_GIVEN ENTRIES_
________________

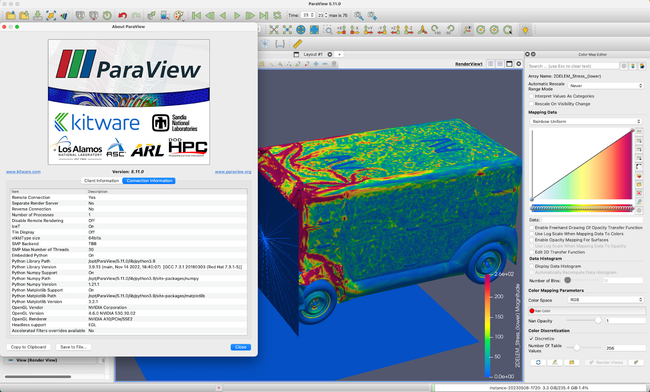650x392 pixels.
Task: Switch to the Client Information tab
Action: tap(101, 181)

________________

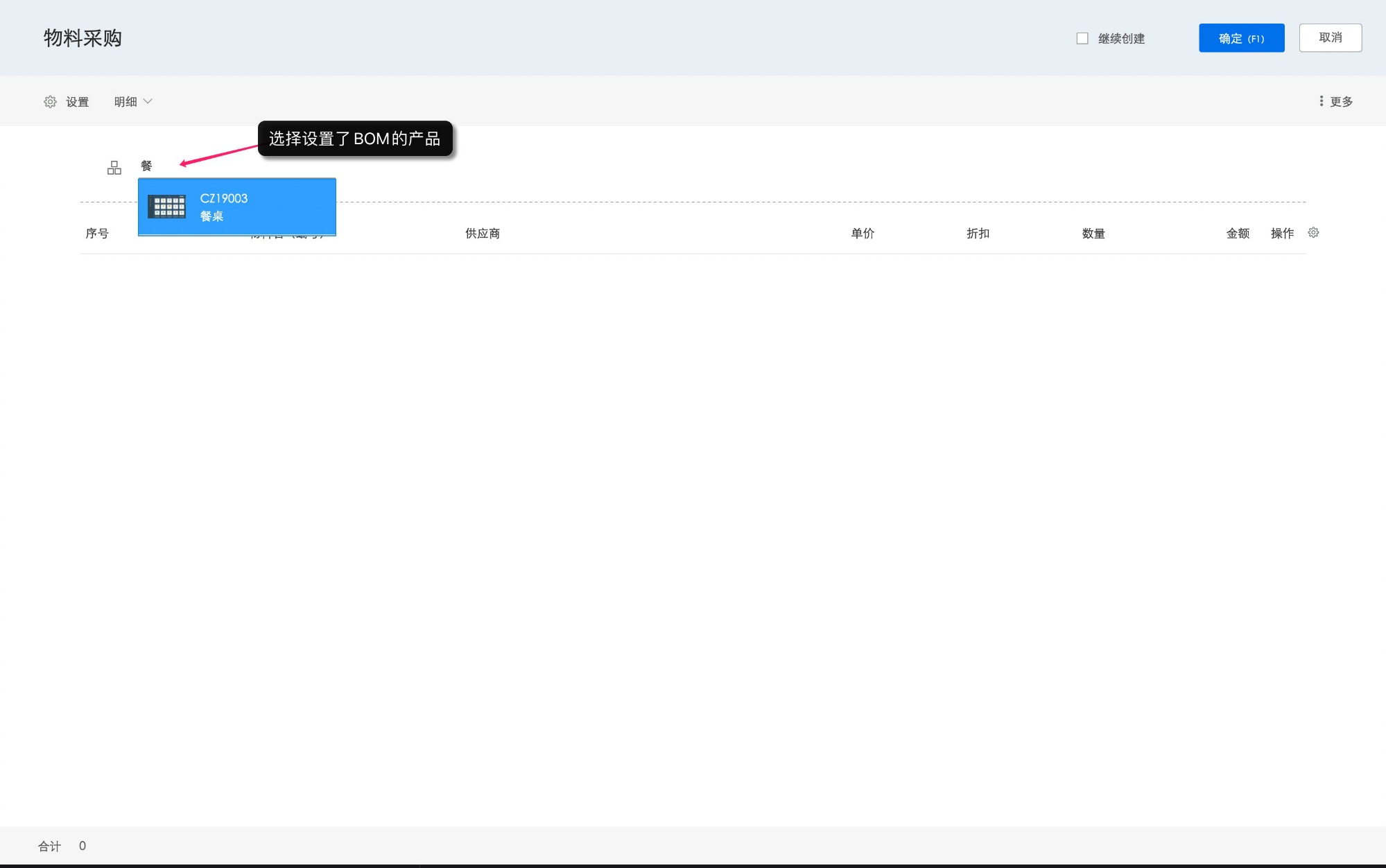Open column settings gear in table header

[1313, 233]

________________

_SHORT EXERCISE_
Retype the lines of the entries from the line containing "650x392 pixels." through the line containing "Action: tap(101, 181)", both included, without changing a character, and leave the pictures out of your answer.

_THE REPLY_
650x392 pixels.
Task: Switch to the Client Information tab
Action: tap(101, 181)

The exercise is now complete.